- Wie das Wall Street Journal berichtet, soll es beim Weltwirschaftsforum in Davos zwischen verschiedenen CEO US-amerikanischer Großbanken und dem Chef der Krypto-Börse Coinbase, Brian Armstrong, ordentlich gekracht haben.
- Demnach sei der JPMorgan-CEO Jamie Dimon in ein Treffen Armstrongs mit dem früheren britischen Außenminister Tony Blair geplatzt und habe ihn der Lüge bezichtigt. Laut Bericht fiel dabei die Phrase “You’re full of sh*t” (zu Deutsch: Sie reden nur Unsinn).
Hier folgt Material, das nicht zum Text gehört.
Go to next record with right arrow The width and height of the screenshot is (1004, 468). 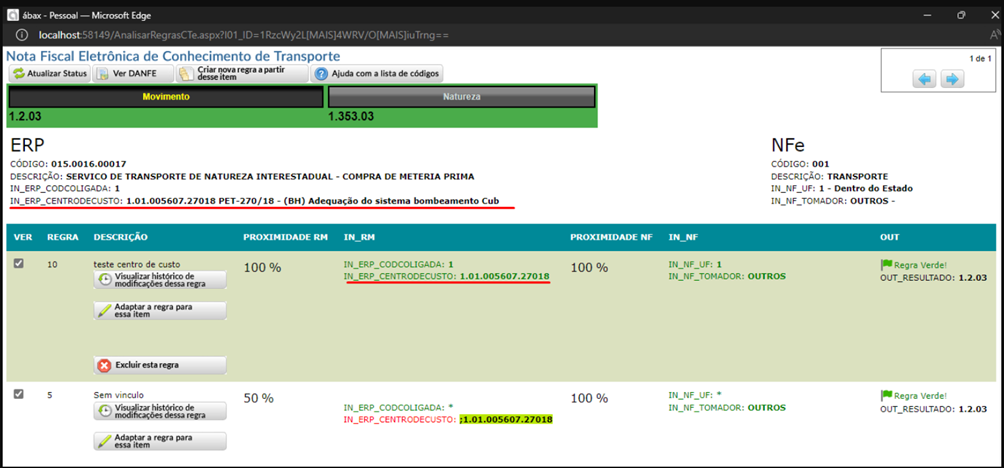[x=953, y=79]
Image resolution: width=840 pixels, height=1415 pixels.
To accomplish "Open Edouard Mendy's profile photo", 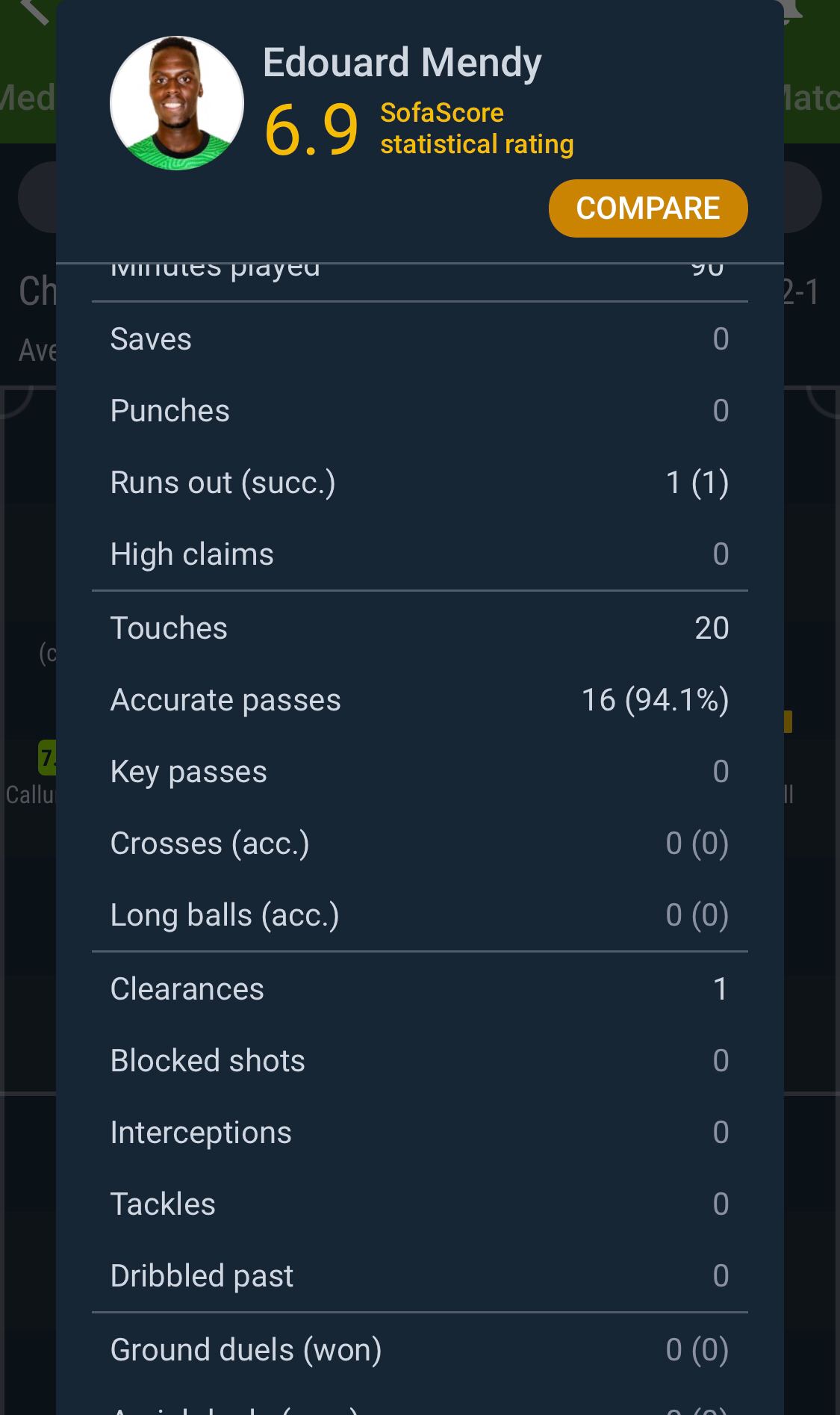I will tap(177, 103).
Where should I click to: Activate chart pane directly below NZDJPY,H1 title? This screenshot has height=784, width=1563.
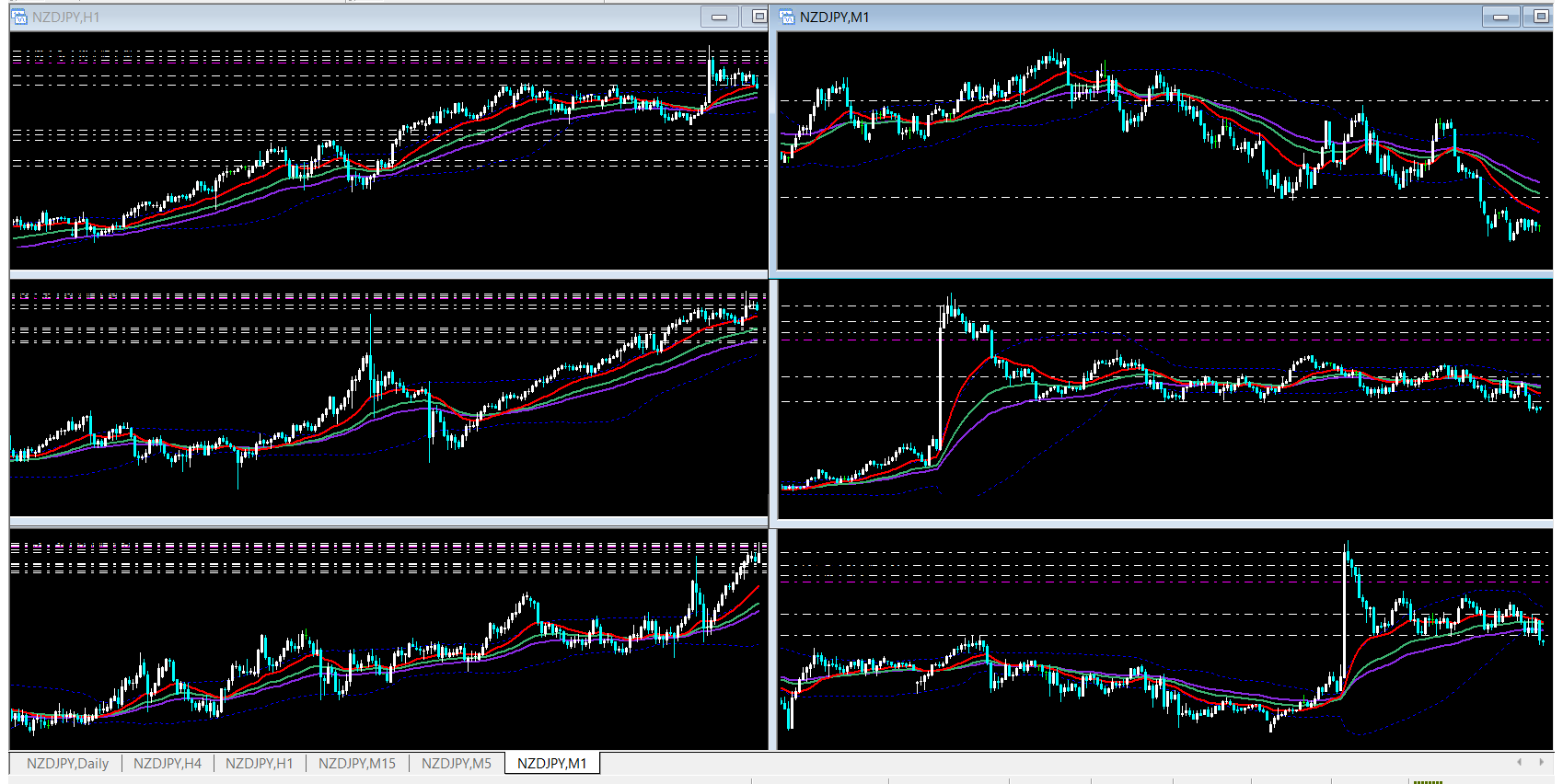tap(388, 151)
- Hintergrund ist der andauernde Streit zwischen dem Handelsplatz und den Finanzinstituten um den Clarity Act. Armstrong hatte vor knapp zwei Wochen dem Krypto-Gesetz öffentlich seine Zustimmung entzogen und ein Votum platzen lassen. Er nannte dabei ein Zinsverbot auf Stablecoins als Hauptgrund und machte die US-Banken dafür verantwortlich. Im Anschluss wiederholte er diese Position mehrmals öffentlich in TV-Auftritten und auf X.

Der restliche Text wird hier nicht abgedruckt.